In Milan, Alcova’s Freethinking Spirit Captivates

The roving showcase champions unorthodox ideas in unexpected locations, cementing it as one of Milan Design Week’s most vital incubators for emerging talents bullish on breaking the mold.

Ex Macello, a former abattoir and the site of Alcova 2023. Photography by Federico Floriani

Valentina Ciuffi and Joseph Grima founded Alcova five years ago to champion emerging designers who don’t quite fit the mold of Salone del Mobile or the innumerable satellite exhibitions that pop up during Fuorisalone. The duo’s mission became more urgent when the Ventura Lambrate design district, long a stronghold for up-and-comers, shut down due to the area’s rising rents. What was missing during Milan Design Week, they realized, was a platform for rising talents who wielded an experimental edge in an often slow-moving profession—designers bullish on breaking barriers and bucking conventions.

Alcova’s inaugural edition united 26 designers in a disused panettone factory—a roofless, ramshackle building overrun with plants. Since then, the itinerant showcase has gravitated toward unexpected settings off the beaten path. Previous outings took over a cashmere mill and an ex-military hospital complex. That strategy, they say, is meant to keep things exciting. “When you become stationary, you get all sorts of weird hangers-on accumulating around you,” Grima told Dezeen. “We don’t want to have an adverse impact on a neighborhood by allowing speculative other projects to capitalize on the presence of this cool, energetic, young design platform and distort the market base.”

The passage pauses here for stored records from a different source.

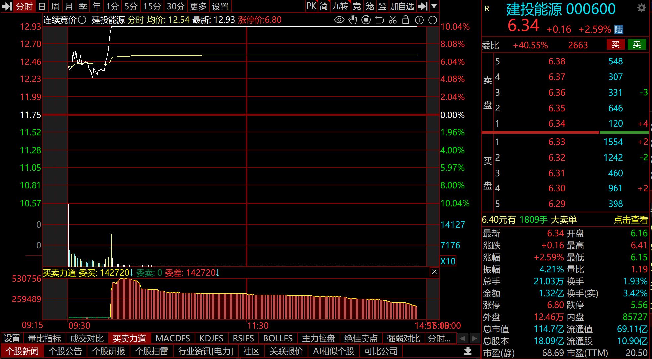
Task: Expand the 更多 time period options
Action: (x=198, y=6)
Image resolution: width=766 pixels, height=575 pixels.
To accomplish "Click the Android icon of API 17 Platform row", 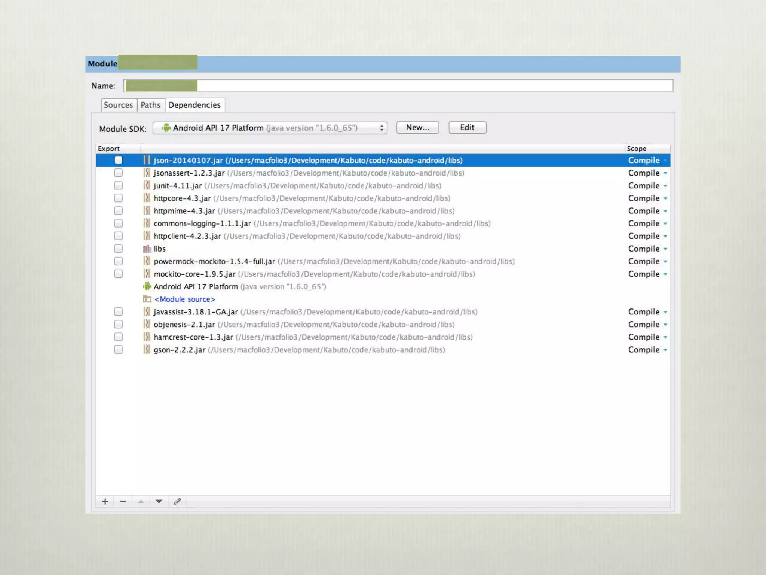I will [x=147, y=286].
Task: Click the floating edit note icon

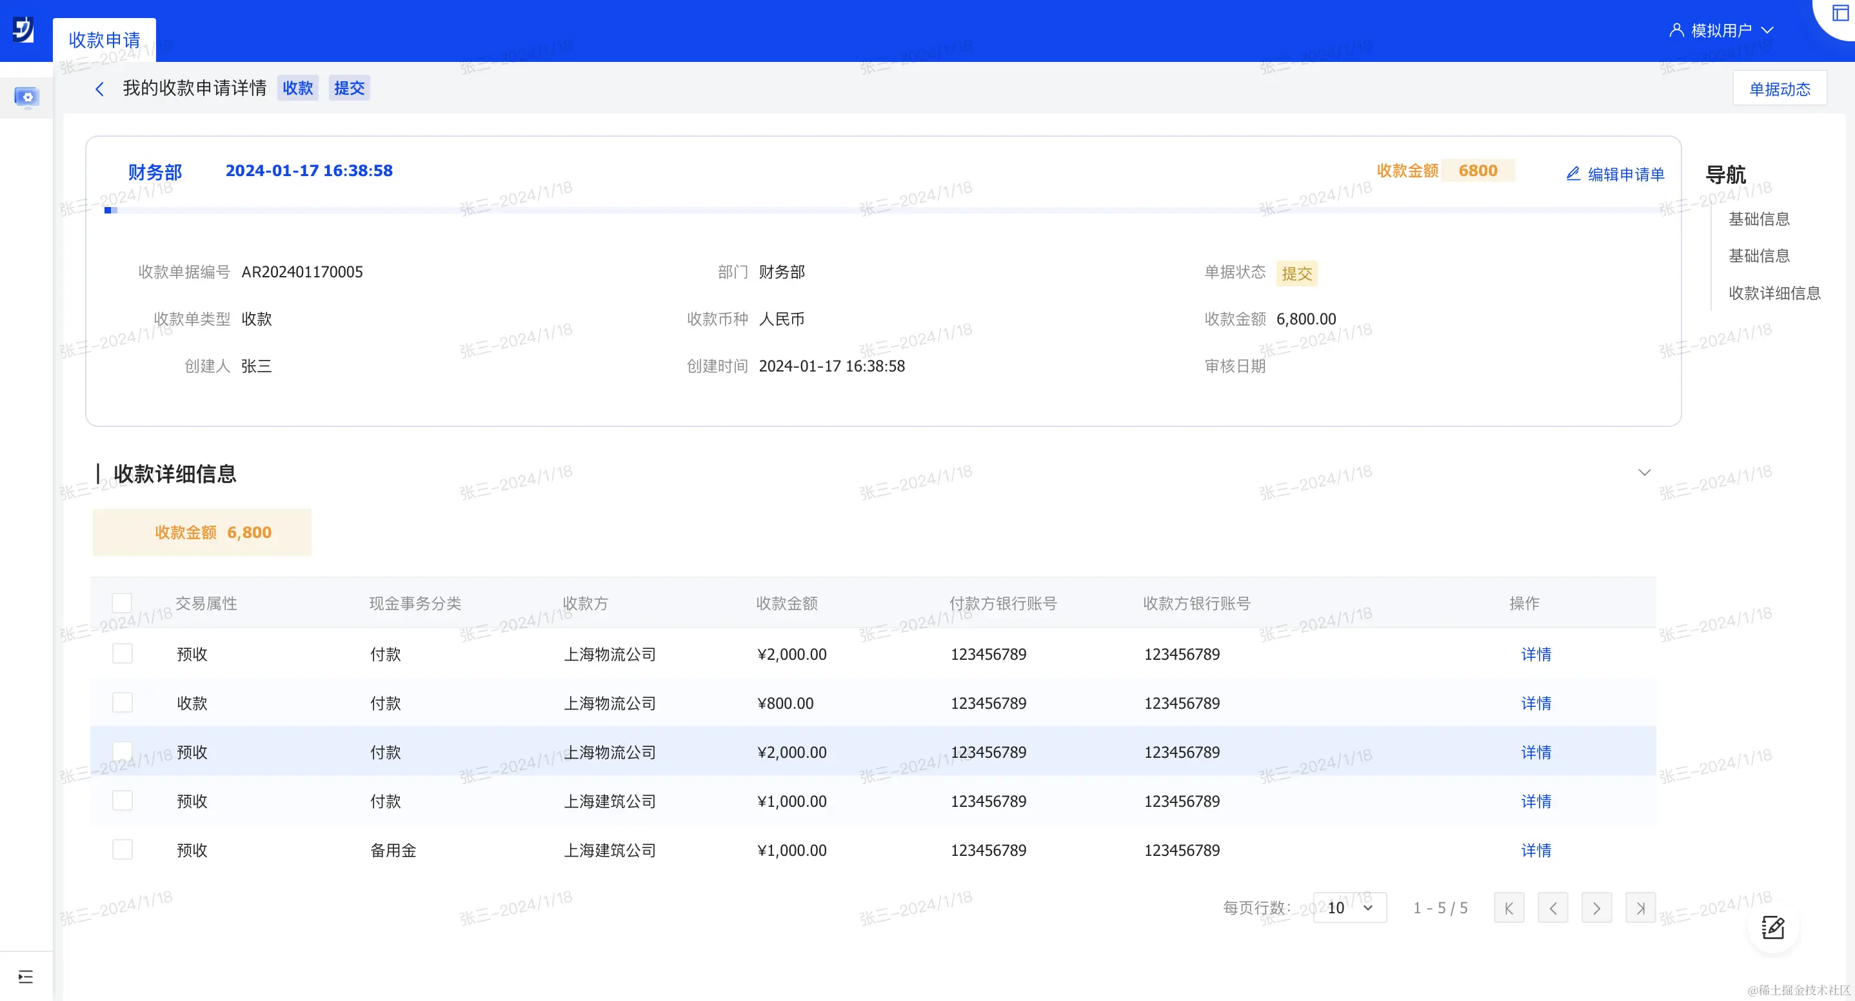Action: pos(1772,928)
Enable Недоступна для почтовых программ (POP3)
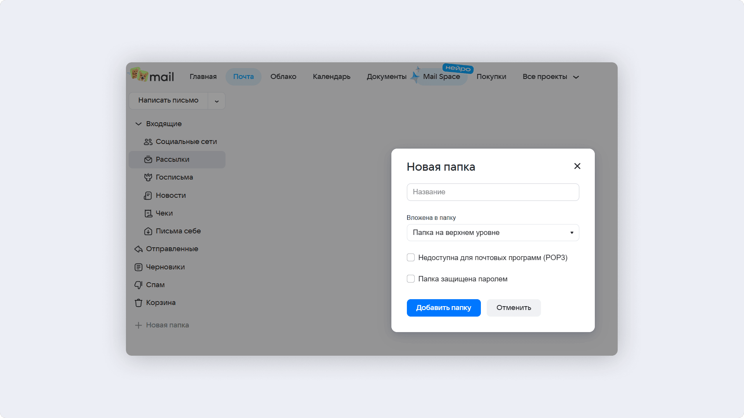Screen dimensions: 744x418 click(x=411, y=257)
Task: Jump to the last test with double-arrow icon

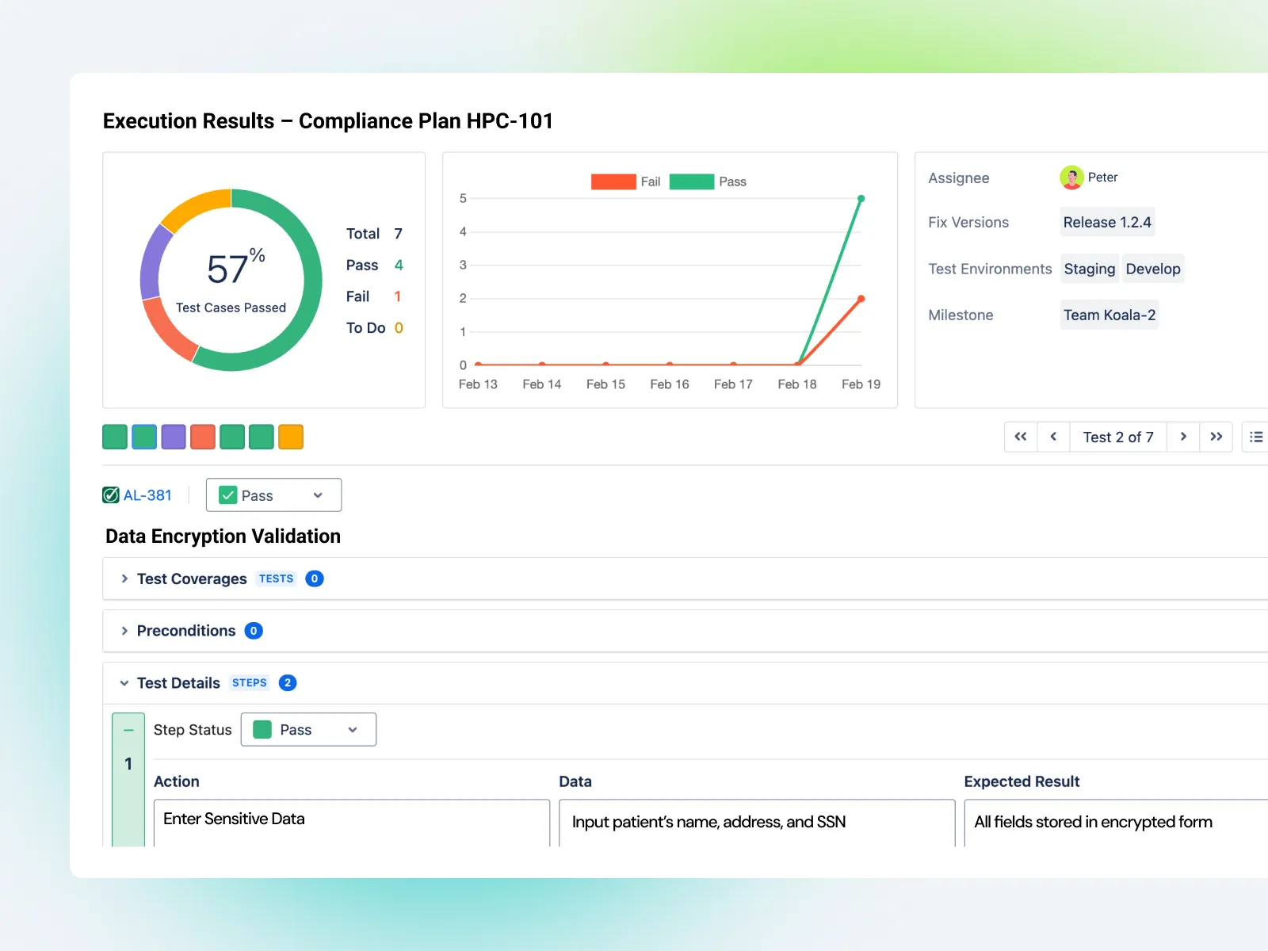Action: click(1216, 437)
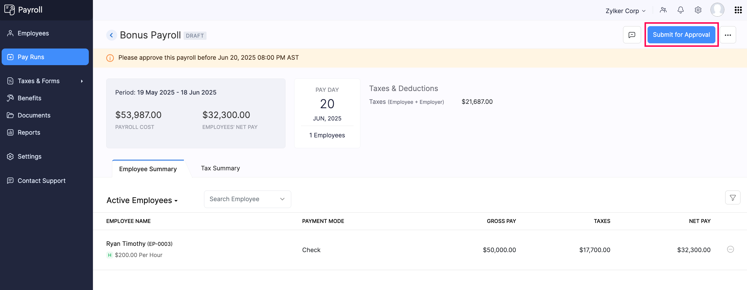Open the Active Employees dropdown
Screen dimensions: 747x290
(x=142, y=200)
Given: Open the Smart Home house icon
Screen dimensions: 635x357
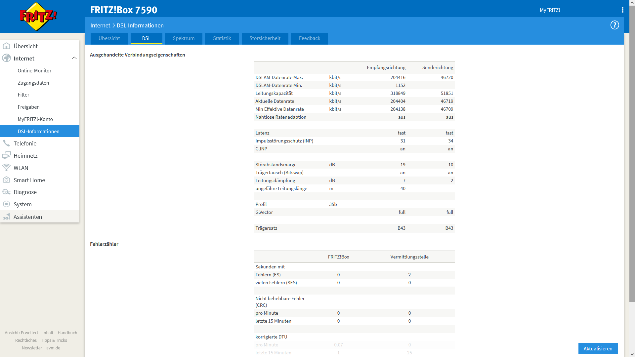Looking at the screenshot, I should click(x=7, y=180).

This year, the show lands at the dilapidated former Porta Vittoria abattoir on Via Molise. The ideas on offer are no less groundbreaking. One major headliner is Lindsey Adelman, design’s reigning queen of sculptural lighting, who debuts studio-within-a-studio LaLAB for experimental, not-to-market concepts. The innovators behind PROWL Studio are unveiling the hemp-based Peel Chair, the first injection-molded chair that can be composted. Art + Loom’s founder Samantha Gallacher teamed up with Miami interior designer Bea Pernia to plumb the depths of geological formations. The handmade rugs and one-of-a-kind furniture speak to nature’s untouched beauty—not unlike Alcova’s jaunts to unexpected venues around Milan.

“The Art of Formation” by Art + Loom and Bea Pernia
Lindsey Adelman’s LaLAB
Stone Archive by Studio Davidpompa
Cor by Tom Fereday for Agglomerati. Photography by Nicola Gnesi
Peel Chair by Prowl Studio. Photography by Noah Webb

Alcova 2023 will be on view at Ex Macello (Viale Molise 62, Milan) from April 17–23.